When we tell people about Rotunda retreats we are often met with an expression of disbelief and bewilderment. You guys went where? What was the schedule? Like many things at Rotunda, our retreats evolved organically, and we didn't realize how out of the box they were until we got some outside perspective. But it’s clear that we have stumbled upon a unique approach to company retreats that bring us closer together as coworkers and friends and make us a stronger team.

Here are some pointed ideas, gathered from years of experience, on how to make your next company retreat more meaningful, fun, and effective.

Location, Location, Location

Choose a location that people are unlikely to explore on their own, and that is big enough for a full week's worth of exploration but also small enough so that people cross paths naturally when they are out and about. At Rotunda, we’ve had retreats in out-of-the-way places, including Sayulita and Tulum (Mexico), Tamarindo (Costa Rica) and San Jose Del Sur (Nicaragua). We've found that retreats are most effective when they feel less like a work trip and more like a destination work-cation. Travel helps people grow personally and professionally, and giving employees the opportunity to be together while exploring a new place and culture can encourage unexpected opportunities for bonding and team building.

Make It a Family Affair

One of the most pleasant surprises for new employees at Rotunda is learning that they are encouraged to bring family members to company retreats — including kids. We’ve learned that a family-friendly retreat makes it easier for an employee to go on a week-long work trip, and more importantly, it helps employees get to know their coworkers more deeply by learning more about their lives outside of work. Instead of orchestrated team-building exercises, allow employees and their family members to spontaneously share lunch or after-work activities. Watching one co-worker play with another co-worker's kids does wonders for building mutual trust and appreciation.

Relax, Enjoy, and Eat

While it’s helpful to plan a group outing that capitalizes on local attractions, make sure to schedule time for people to do things that interest them. Consider allowing employees to start their workday an hour later than usual, or take an afternoon to explore their surroundings. For example, in Tamarindo, a few people went surfing in the mornings before work, and we set aside an afternoon to go to the beach together, where we got to know each other’s families and enjoyed an epic ocean sunset.
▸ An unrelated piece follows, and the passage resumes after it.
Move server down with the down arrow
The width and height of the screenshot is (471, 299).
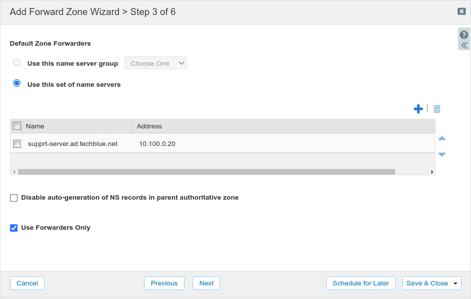pyautogui.click(x=441, y=155)
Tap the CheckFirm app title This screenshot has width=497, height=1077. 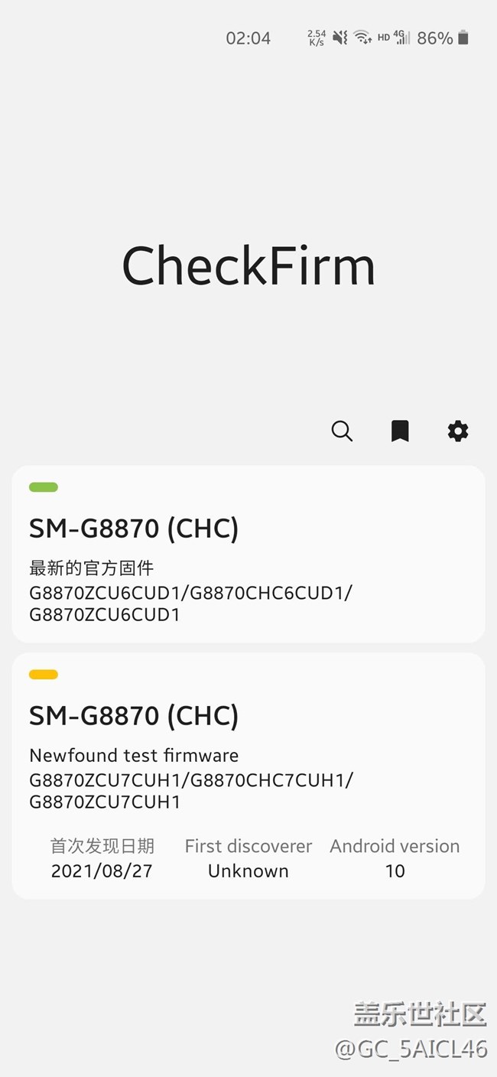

Also, don’t forget to leverage the power of sharing meals to bring people together. Treat your whole team and their family members to a family-style group dinner at a local restaurant. Consider finding a retreat location that includes a communal kitchen where people will naturally gather and show off their cooking abilities to the benefit of everyone.

Work Ground-level, Think High-level

It’s tempting to pack each day with meetings to take advantage of everyone being in one place, but overscheduling meetings quickly becomes counterproductive. Instead, if you allow people to continue doing their regular work, you may be pleasantly surprised at the results. Sharing a makeshift, communal workspace naturally builds a deeper cross-functional understanding of company operations. For example, developers overhear sales people talking to clients, and management can overhear the day-to-day challenges faced by their team members.

However, a retreat does create favorable conditions for high-level strategic thinking, which would be silly not to leverage. At Rotunda, we schedule two full-team meetings, one to discuss high-level strategy, and the other to allow employees to voice feedback and offer suggestions on what we should start, stop, and keep doing in the next year. Having these meetings outside of a regular office environment has prompted employees to share ideas that may have otherwise felt too radical. However, since our last meeting we’ve implemented many of the ideas with great benefit to our clients and the company.

Swimming Pools and Feng Shui

Now, for the most valuable tip in this post: Over the years, we’ve discovered that having a swimming pool right in the middle of the retreat location works wonders for team building. A pool provides a fun focal point, giving people a space to take a break for a short game of volleyball or gather for an informal evening hang-out. Also, look for a retreat location that includes a variety of casual communal spaces for people to gather, like a lounge, a large living room, or a deck with a firepit. These spaces make it easy for people who might not work together day in and day out to break down social barriers and bond on their own terms.

In summary, Rotunda company retreats are designed to let people just enjoy being together, which enables everyone — from front-line sales reps to back-end developers — to feel more connected and work more effectively as a team. They are also just fun, and fun is good.